Director John Hughes passed away this week from a heart attack during a visit to Manhattan. He is already being called the Salinger of the '80s - that's a terrible idea, in my opinion, but it's not hard to see where the sentiment is coming from. Like Salinger, Hughes wrote a set of movies (and directed some of them) that captured and made a connection to the intensity of teenage feeling without condescending to it. In fact, at times Hughes managed to elevate teen angst into something pretty beautiful, and he will always be identified with these moments from movies like Pretty in Pink, Ferris Bueller's Day Off, The Breakfast Club, and Some Kind of Wonderful.
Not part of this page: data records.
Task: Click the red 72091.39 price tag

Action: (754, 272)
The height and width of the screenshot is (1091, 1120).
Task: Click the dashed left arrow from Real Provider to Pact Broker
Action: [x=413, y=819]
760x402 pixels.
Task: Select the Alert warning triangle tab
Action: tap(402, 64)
His films were not without their flaws - there is some "class" weirdness going on in most of these movies (what is up with Cameron Frye's house, for instance?), but that never registered with me when I loved these movies as a kid.

Hughes was also a talented National Lampoon humorist and wrote many excellent scripts outside his canonized teen movies. His greatest work may actually be writing the scripts of Planes, Trains & Automobiles, Uncle Buck, and National Lampoon's Christmas Vacation, all movies that came after his perceived artistic peak. His financial peak came later, of course, with Home Alone, an experiment in writing very broad family humor that included "jokes" like a barefooted man impaling his foot on a rusty nail and then walking through broken glass, as well as a person receiving severe burns to his scalp from a blowtorch. Sadly, Hughes took the success of this movie to heart and focused his later work on things he thought his kids would enjoy, line Beethoven and Curly Sue.

Hughes' use of music in movies always impressed me, particularly when he directed his own scripts. I probably heard the Smiths and Psychedelic Furs for the first time in John Hughes movies, and his use of songs like Simple Minds' "Don't You (Forget About Me)", Kate Bush's "This Woman's Work", and the Beatles' "Twist and Shout" make for very memorable music-based sequences in his films. His commitment to using "college rock" in his movies made for some pretty good soundtracks as well, like the inclusion of "The Hardest Walk" by the Jesus and Mary Chain on the soundtrack of Some Kind of Wonderful. 2009 is not being a good year for me when it comes to pieces of my childhood slipping away forever. I'm going to go watch something with Molly Ringwald in it.